• **PROMPT**:
Word for word, set down the entries below.

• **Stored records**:
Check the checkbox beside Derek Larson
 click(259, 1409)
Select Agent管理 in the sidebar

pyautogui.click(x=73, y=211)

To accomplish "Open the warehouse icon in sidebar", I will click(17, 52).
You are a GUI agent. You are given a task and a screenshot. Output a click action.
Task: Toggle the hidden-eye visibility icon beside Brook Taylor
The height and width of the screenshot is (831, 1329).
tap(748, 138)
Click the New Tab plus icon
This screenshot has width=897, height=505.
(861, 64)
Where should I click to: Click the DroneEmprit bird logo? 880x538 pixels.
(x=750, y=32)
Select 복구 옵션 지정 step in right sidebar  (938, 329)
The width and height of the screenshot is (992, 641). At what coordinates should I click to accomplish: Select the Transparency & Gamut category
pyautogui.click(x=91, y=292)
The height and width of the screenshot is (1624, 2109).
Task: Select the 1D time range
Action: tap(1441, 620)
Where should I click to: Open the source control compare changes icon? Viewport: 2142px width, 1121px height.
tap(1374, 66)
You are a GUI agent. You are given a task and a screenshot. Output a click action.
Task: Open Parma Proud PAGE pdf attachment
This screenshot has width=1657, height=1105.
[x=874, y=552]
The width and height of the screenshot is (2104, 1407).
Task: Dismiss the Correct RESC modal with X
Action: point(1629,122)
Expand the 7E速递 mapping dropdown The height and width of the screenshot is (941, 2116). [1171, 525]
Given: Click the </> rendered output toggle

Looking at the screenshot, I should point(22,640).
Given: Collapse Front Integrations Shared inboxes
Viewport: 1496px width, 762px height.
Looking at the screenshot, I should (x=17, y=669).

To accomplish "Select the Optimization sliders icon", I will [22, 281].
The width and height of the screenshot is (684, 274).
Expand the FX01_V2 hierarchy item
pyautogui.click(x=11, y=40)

• **EXERCISE RESPONSE**:
Check the checkbox beside Derek Larson
 click(259, 1409)
Select Agent管理 in the sidebar

pyautogui.click(x=73, y=211)

To accomplish "Open the warehouse icon in sidebar", I will click(17, 52).
You are a GUI agent. You are given a task and a screenshot. Output a click action.
Task: Toggle the hidden-eye visibility icon beside Brook Taylor
The height and width of the screenshot is (831, 1329).
tap(748, 138)
Click the New Tab plus icon
This screenshot has width=897, height=505.
(861, 64)
Where should I click to: Click the DroneEmprit bird logo? 880x538 pixels.
(x=750, y=32)
Select 복구 옵션 지정 step in right sidebar  (938, 329)
The width and height of the screenshot is (992, 641). At what coordinates should I click to accomplish: Select the Transparency & Gamut category
pyautogui.click(x=91, y=292)
The height and width of the screenshot is (1624, 2109).
Task: Select the 1D time range
Action: tap(1441, 620)
Where should I click to: Open the source control compare changes icon? Viewport: 2142px width, 1121px height.
tap(1374, 66)
You are a GUI agent. You are given a task and a screenshot. Output a click action.
Task: Open Parma Proud PAGE pdf attachment
This screenshot has width=1657, height=1105.
[x=874, y=552]
The width and height of the screenshot is (2104, 1407).
Task: Dismiss the Correct RESC modal with X
Action: point(1629,122)
Expand the 7E速递 mapping dropdown The height and width of the screenshot is (941, 2116). [1171, 525]
Given: Click the </> rendered output toggle

Looking at the screenshot, I should point(22,640).
Given: Collapse Front Integrations Shared inboxes
Viewport: 1496px width, 762px height.
Looking at the screenshot, I should (x=17, y=669).

To accomplish "Select the Optimization sliders icon", I will [22, 281].
The width and height of the screenshot is (684, 274).
Expand the FX01_V2 hierarchy item
pyautogui.click(x=11, y=40)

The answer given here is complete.